Directions for this task - Rewrite the listing below so that every "tab" becomes "section", leaving everything else unchanged.

Records to process -
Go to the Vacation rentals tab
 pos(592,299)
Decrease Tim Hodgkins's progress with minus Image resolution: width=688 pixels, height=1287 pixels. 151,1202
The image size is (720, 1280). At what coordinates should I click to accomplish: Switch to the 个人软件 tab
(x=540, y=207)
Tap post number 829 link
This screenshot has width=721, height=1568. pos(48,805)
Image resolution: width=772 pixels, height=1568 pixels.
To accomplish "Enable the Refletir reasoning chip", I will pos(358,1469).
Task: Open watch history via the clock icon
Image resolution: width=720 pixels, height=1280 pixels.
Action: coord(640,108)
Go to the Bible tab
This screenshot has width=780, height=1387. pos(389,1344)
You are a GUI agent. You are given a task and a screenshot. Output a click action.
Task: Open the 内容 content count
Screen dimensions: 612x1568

Exercise result -
Go to the Vacation rentals section
 pos(592,299)
Decrease Tim Hodgkins's progress with minus Image resolution: width=688 pixels, height=1287 pixels. 151,1202
The image size is (720, 1280). At what coordinates should I click to accomplish: Switch to the 个人软件 section
(x=540, y=207)
Tap post number 829 link
This screenshot has width=721, height=1568. pos(48,805)
Image resolution: width=772 pixels, height=1568 pixels.
To accomplish "Enable the Refletir reasoning chip", I will pos(358,1469).
Task: Open watch history via the clock icon
Image resolution: width=720 pixels, height=1280 pixels.
Action: coord(640,108)
Go to the Bible section
This screenshot has width=780, height=1387. pos(389,1344)
You are a GUI agent. You are given a task and a screenshot. Output a click action.
Task: Open the 内容 content count
Screen dimensions: 612x1568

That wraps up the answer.